Supplied passage –
***

Choose one and try it out. See if it’s working for you.

🙋 If you want a post on the pros and cons of each channel (and why you’d choose each), stay until the end to vote on next week’s topic. 

8 of my favorite channels to get customers

What are you saying to potential customers?

Say the wrong thing and you bring in the wrong people.

This means you’ll get a lot of people seeing your stuff, but few people buying.

We need to get the right people passionate about your solution.

Here’s a few things you’ll need clear as you craft your messages:

Unique selling proposition
What makes your solution the best choice (for that specific customer)?

Create a consistent brand personality
Are your messages fun? Quirky? Funny? Serious?

Brand story
What’s your backstory that makes people passionate about you?

🧔🏻‍♂️ Brian’s nerdy side rant:
Storytelling sounds fluffy. So I never paid that much attention to it. I got occasional laughs at stories at parties so I wasn’t too concerned.

Until I found out that storytelling is THE strongest way to persuade customers. Period.

I learned there’s a science to storytelling in a way that creates passionate customers (and learned how bad my stories actually were).

Don’t be like I was. I wish I knew earlier how powerful stories are for persuading customers.

Now let’s turn these people into actual customers.

How do they become your customers?

Only 3% of your prospects are ready to buy at any one time!

So this means you’ll need to consistently give them value. This way you build so much trust that when they’re ready to buy, they’ll buy from you.

You’ll need to build systems to:
• Collect contact info
• Send them value
• Sell
• Follow up

There’s far more options for each of these than you’d expect.

Only 3% of your base is ready to buy at any one time

What contact information do you get? How?

To build a relationship you need to consistently reach the same person.

This means the algorithm based platforms (LinkedIn, Twitter, YouTube) don’t work at this stage.

Your messages on these platforms reach people at random. We need consistency here.

So drive them to a landing page and capture their information.

Email? Phone? Address? Start with just one.

Options to contact them:

  • Email

  • Snail mail

  • Text message

  • Instant message (Instagram broadcast, WhatsApp/Telegram groups)

  • Communities (Discord, Skool, Slack)

You’ll use these consistent channels to build their trust. But how?

How do you build their trust?

If a prospect doesn’t trust you, they won’t buy.

***

Which options for contacting prospects does the marketing passage list?

(Interface element records)

***

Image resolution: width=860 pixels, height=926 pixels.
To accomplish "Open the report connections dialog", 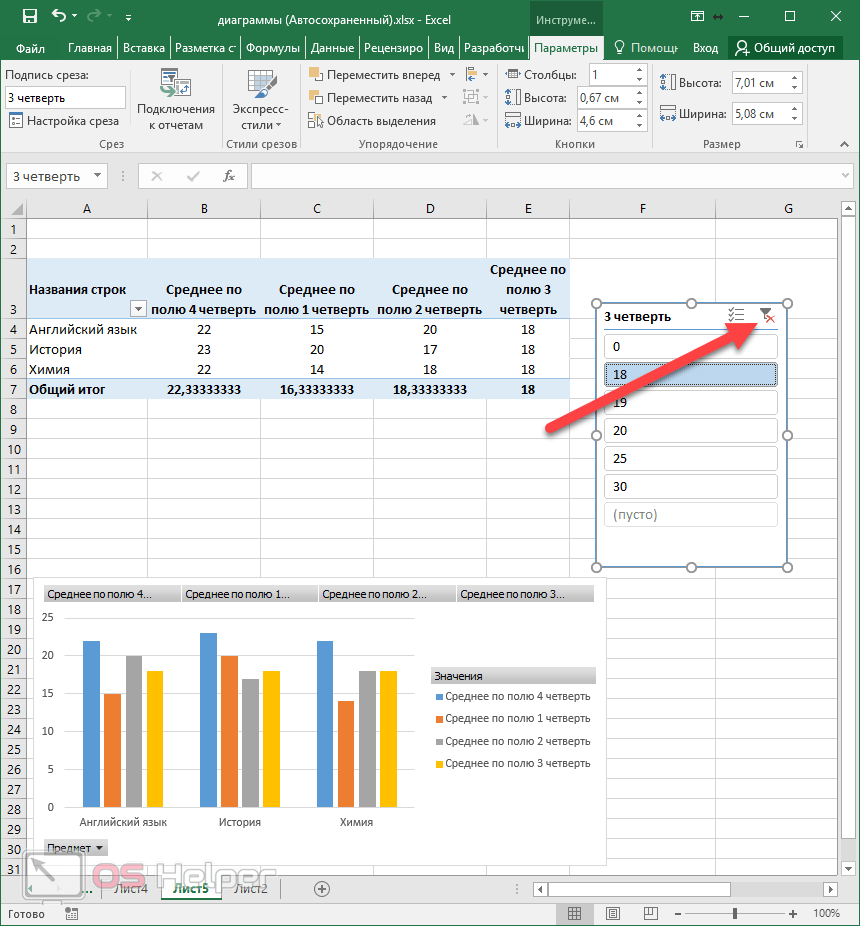I will pyautogui.click(x=175, y=102).
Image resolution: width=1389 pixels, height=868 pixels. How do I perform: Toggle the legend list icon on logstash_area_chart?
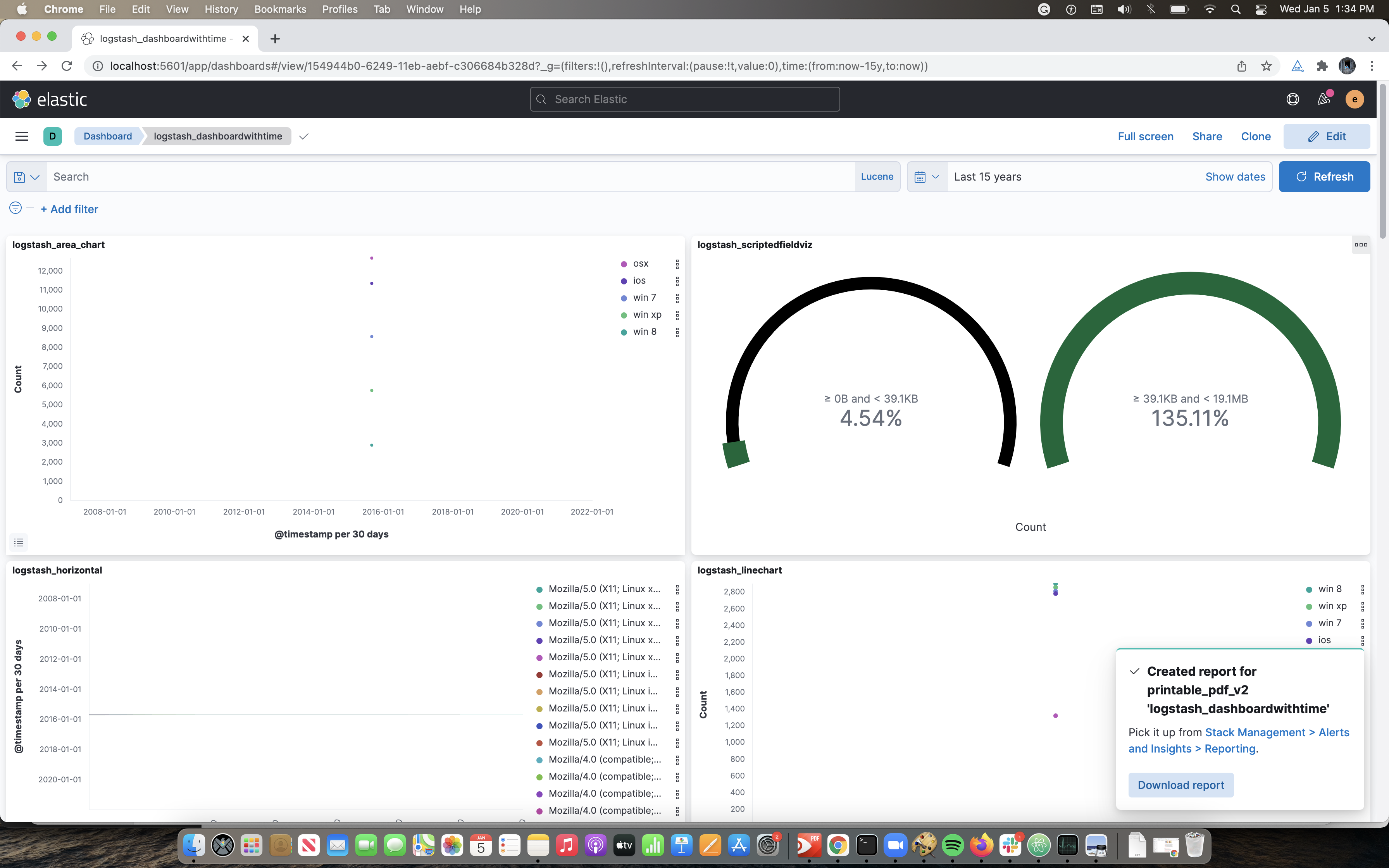point(18,542)
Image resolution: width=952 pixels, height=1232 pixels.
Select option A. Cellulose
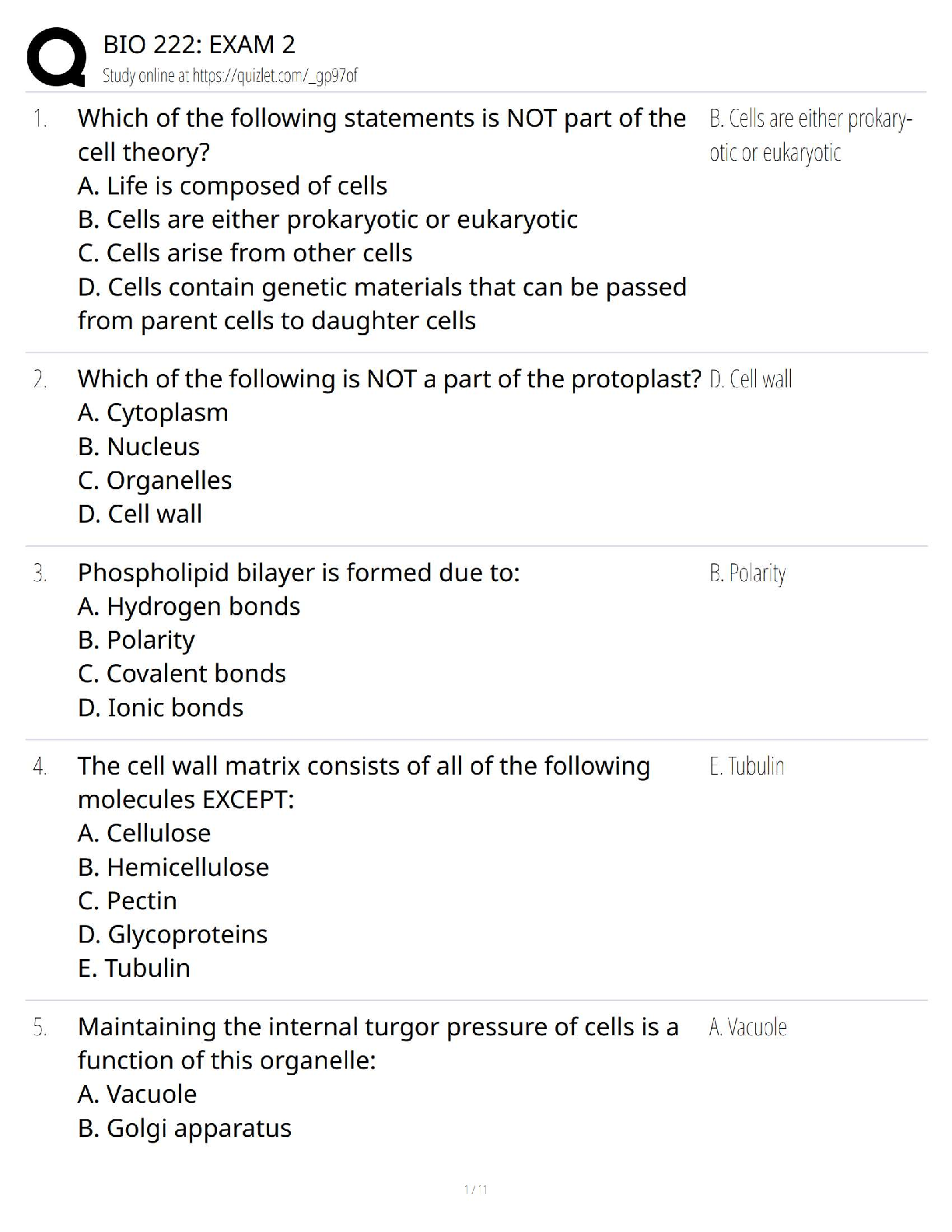[145, 834]
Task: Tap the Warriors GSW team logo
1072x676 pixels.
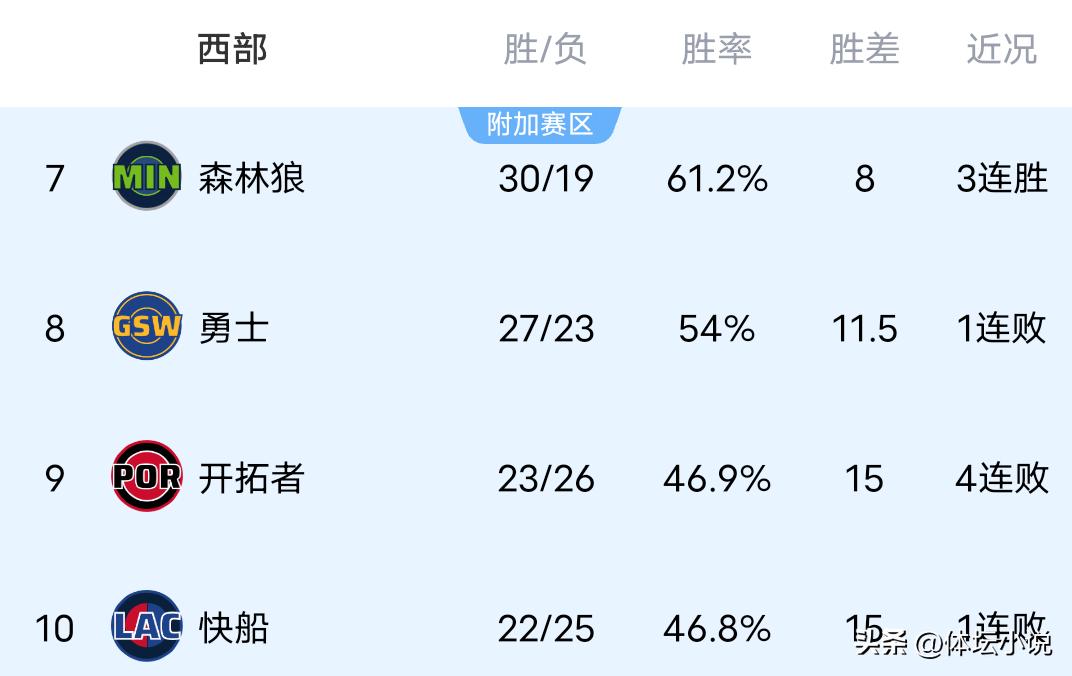Action: (147, 327)
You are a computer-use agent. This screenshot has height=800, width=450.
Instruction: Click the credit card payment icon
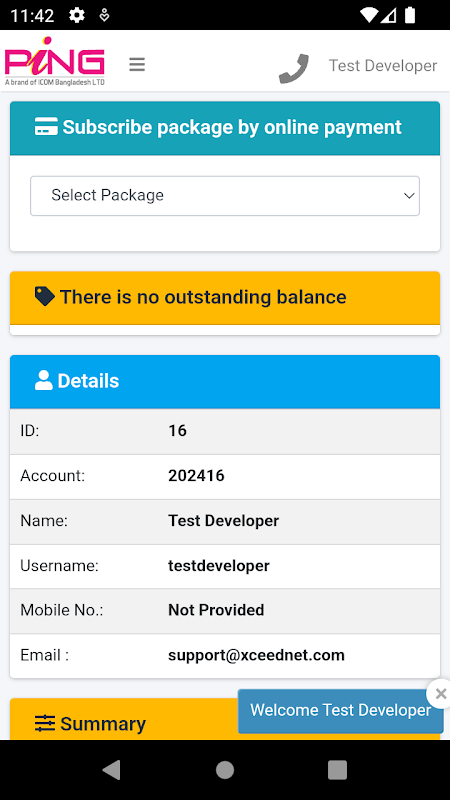pos(46,127)
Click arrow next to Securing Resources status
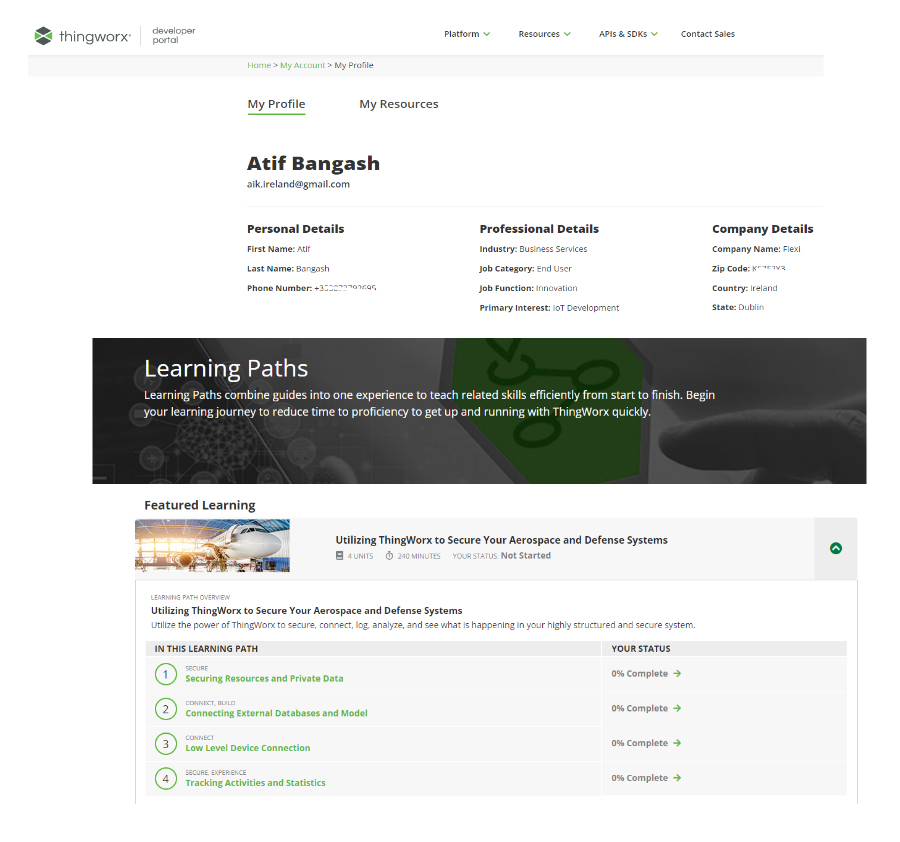900x842 pixels. (677, 674)
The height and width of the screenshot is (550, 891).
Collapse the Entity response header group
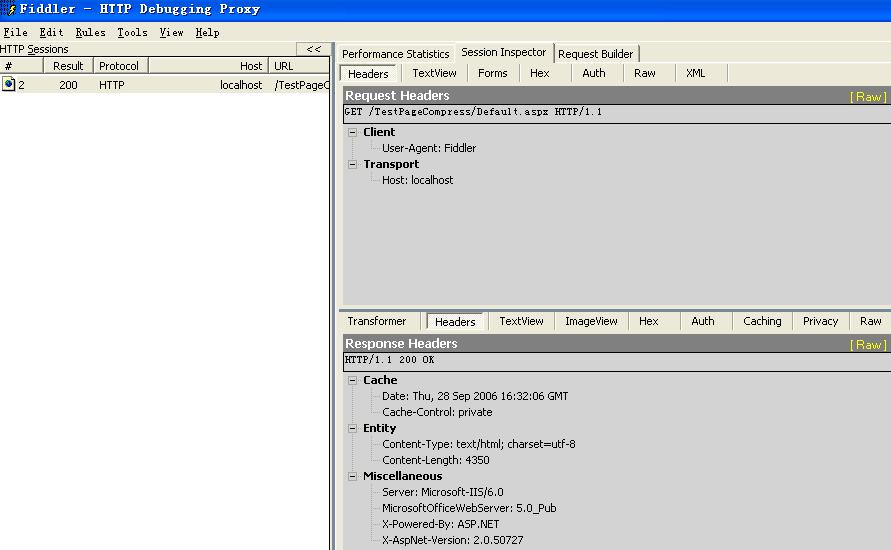(353, 428)
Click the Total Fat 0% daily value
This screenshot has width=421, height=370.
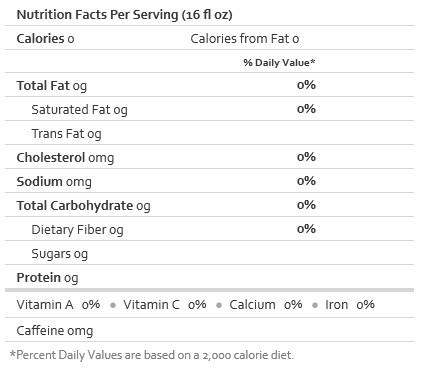pos(306,85)
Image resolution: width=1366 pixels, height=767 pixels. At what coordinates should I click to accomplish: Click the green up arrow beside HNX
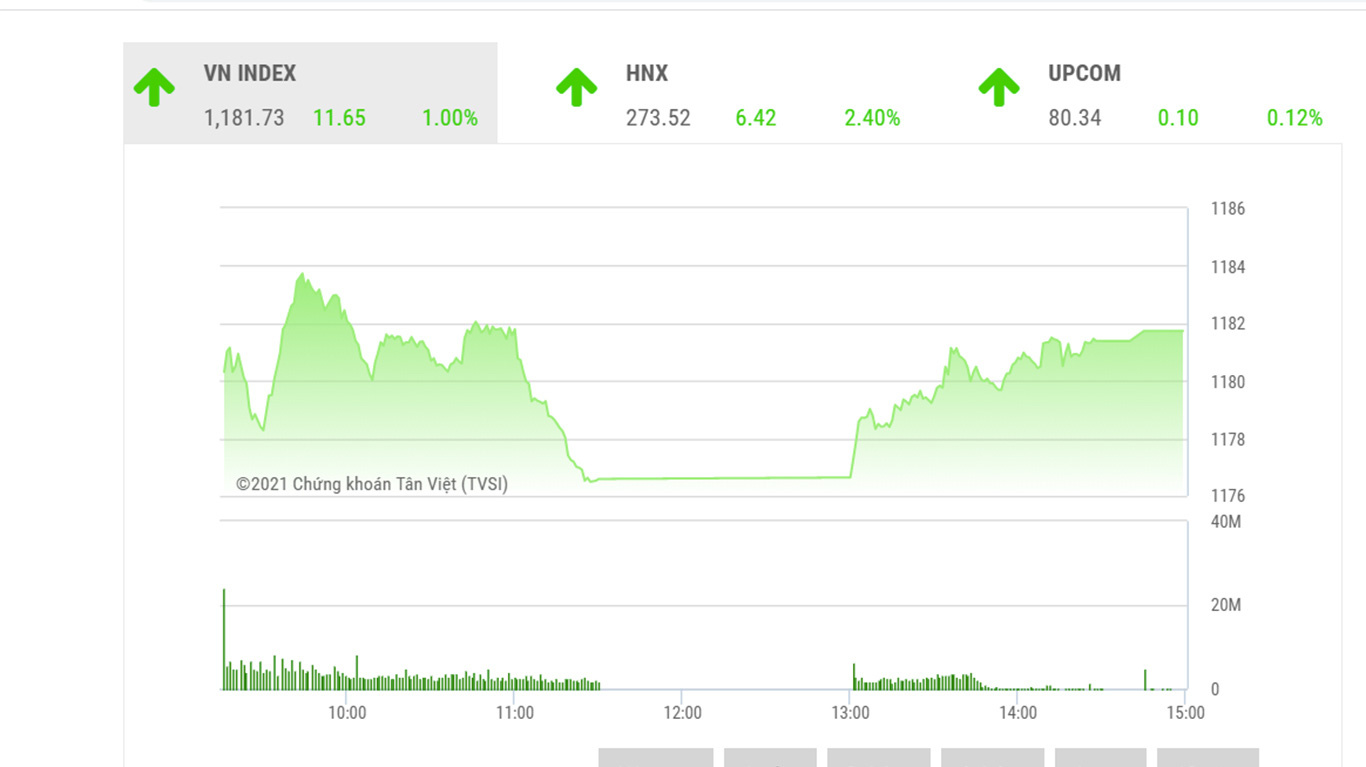pos(576,88)
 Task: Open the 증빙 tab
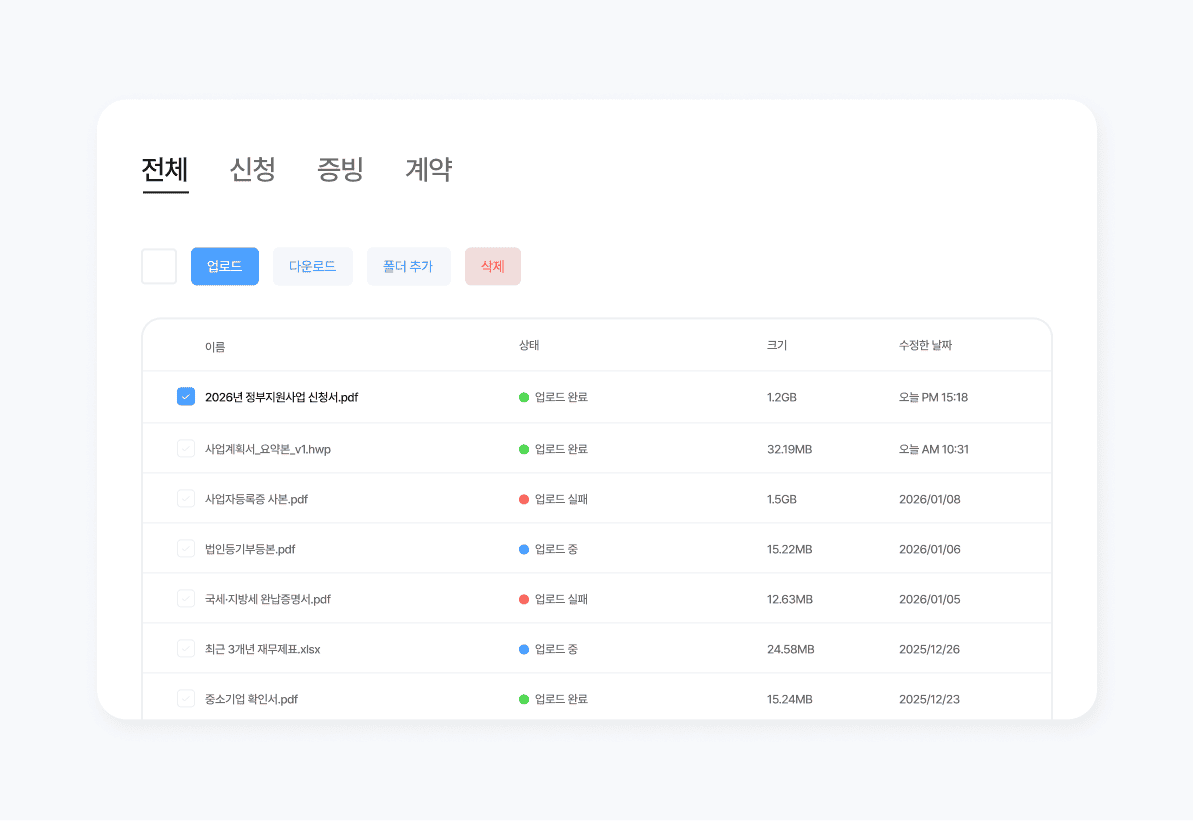pyautogui.click(x=340, y=169)
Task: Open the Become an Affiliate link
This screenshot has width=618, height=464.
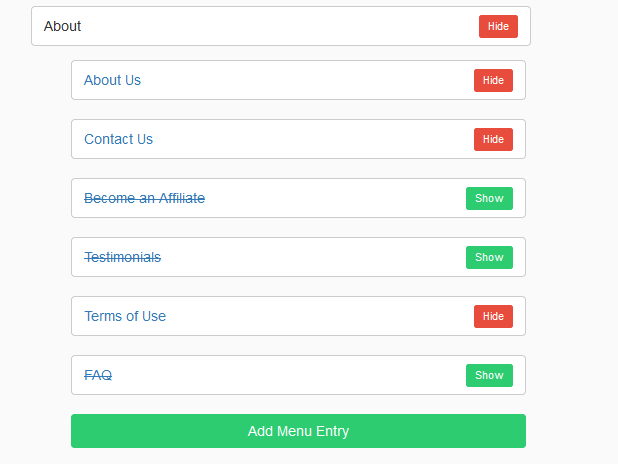Action: tap(145, 198)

***

Reply to the exercise –
- Email
- Snail mail
- Text message
- Instant message (Instagram broadcast, WhatsApp/Telegram groups)
- Communities (Discord, Skool, Slack)